The SyncAsyncEventHandler is a delegate used by events in Azure client libraries to represent an event handler that can be invoked from either sync or async code paths. It takes event arguments deriving from SyncAsyncEventArgs that contain important information for writing your event handler:

  • CancellationToken is a cancellation token related to the original operation that raised the event. It's important for your handler to pass this token along to any asynchronous or long-running synchronous operations that take a token so cancellation (via something like new CancellationTokenSource(TimeSpan.FromSeconds(10)).Token, for example) will correctly propagate.
  • IsRunningSynchronously is a flag indicating whether your handler was invoked synchronously or asynchronously. If you're calling sync methods on your client, you should use sync methods to implement your event handler (you can return System.Threading.Tasks.Task.CompletedTask). If you're calling async methods on your client, you should use async methods where possible to implement your event handler. If you're not in control of how the client will be used or want to write safer code, you should check the IsRunningSynchronously property and call either sync or async methods as directed.
  • Most events will customize the event data by deriving from SyncAsyncEventArgs and including details about what triggered the event or providing options to react. Many times this will include a reference to the client that raised the event in case you need it for additional processing.

When an event using SyncAsyncEventHandler is raised, the handlers will be executed sequentially to avoid introducing any unintended parallelism. The event handlers will finish before returning control to the code path raising the event. This means blocking for events raised synchronously and waiting for the returned System.Threading.Tasks.Task to complete for events raised asynchronously.

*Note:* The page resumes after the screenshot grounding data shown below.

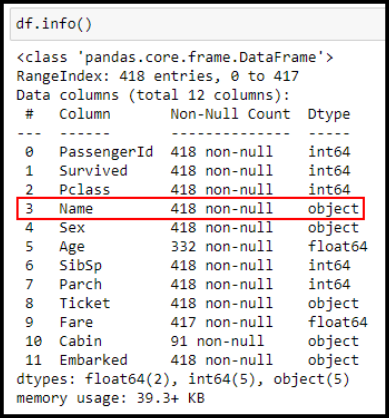This screenshot has height=418, width=389.
Task: Click the Dtype column header
Action: coord(329,115)
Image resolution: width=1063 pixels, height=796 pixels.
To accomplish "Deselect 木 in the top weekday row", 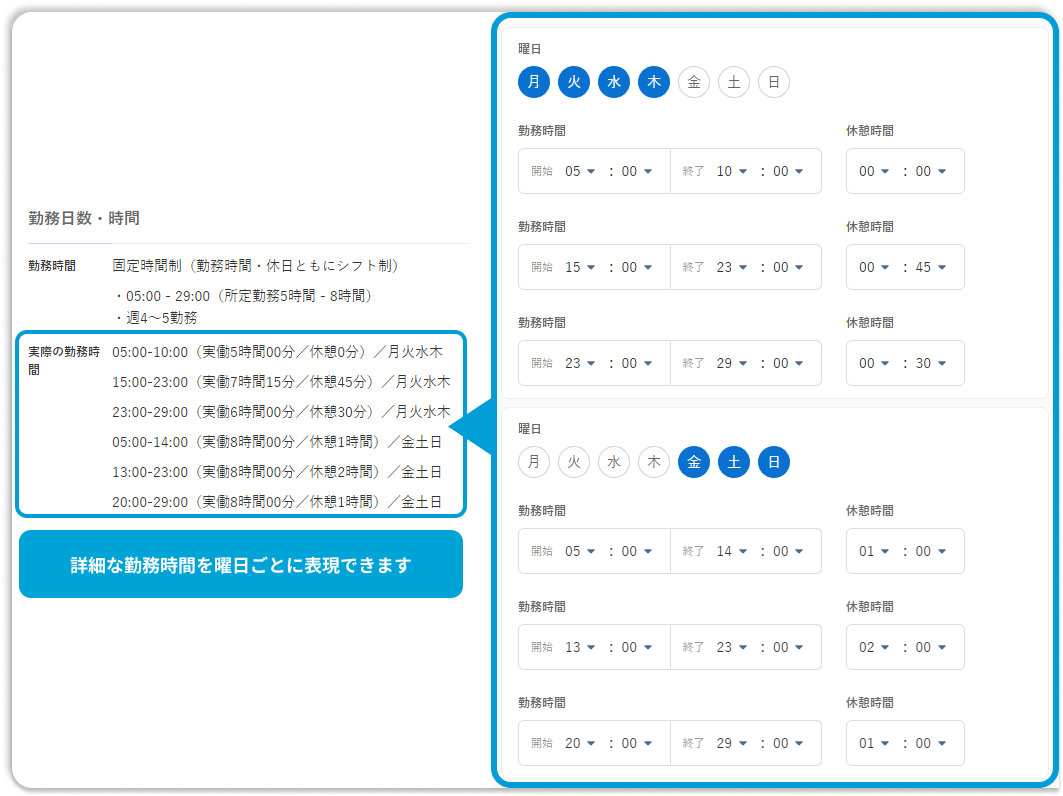I will pos(654,82).
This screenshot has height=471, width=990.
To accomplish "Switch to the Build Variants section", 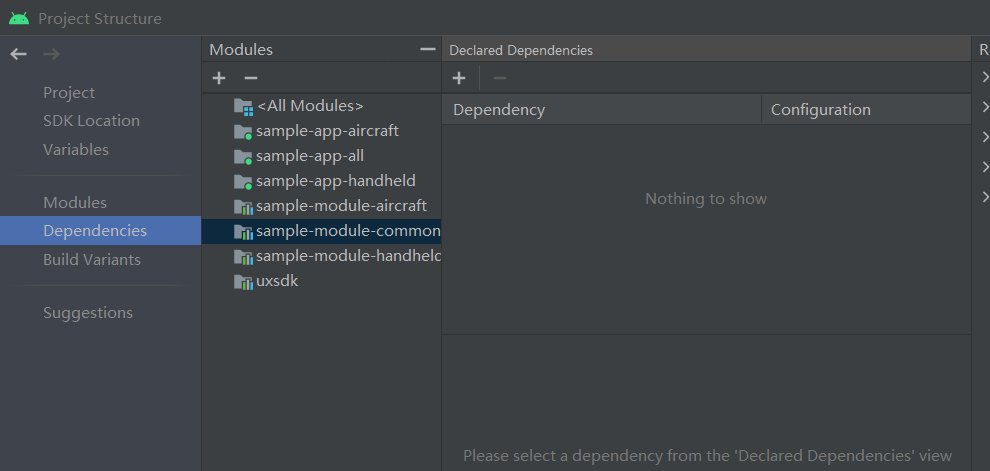I will 92,259.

Any exceptions thrown from a handler will be wrapped in a single System.AggregateException. If one handler throws an exception, it will not prevent other handlers from running. This is also relevant for cancellation because all handlers are still raised if cancellation occurs. You should both pass CancellationToken to asynchronous or long-running synchronous operations and consider calling System.Threading.CancellationToken.ThrowIfCancellationRequested in compute heavy handlers.

A distributed tracing span is wrapped around your handlers using the event name so you can see how long your handlers took to run, whether they made other calls to Azure services, and details about any exceptions that were thrown.

Executing asynchronous code from a sync code path is commonly referred to as sync-over-async because you're getting sync behavior but still invoking all the async machinery. See Diagnosing.NET Core ThreadPool Starvation with PerfView for a detailed explanation of how that can cause serious performance problems. We recommend you use the IsRunningSynchronously flag to avoid ThreadPool starvation.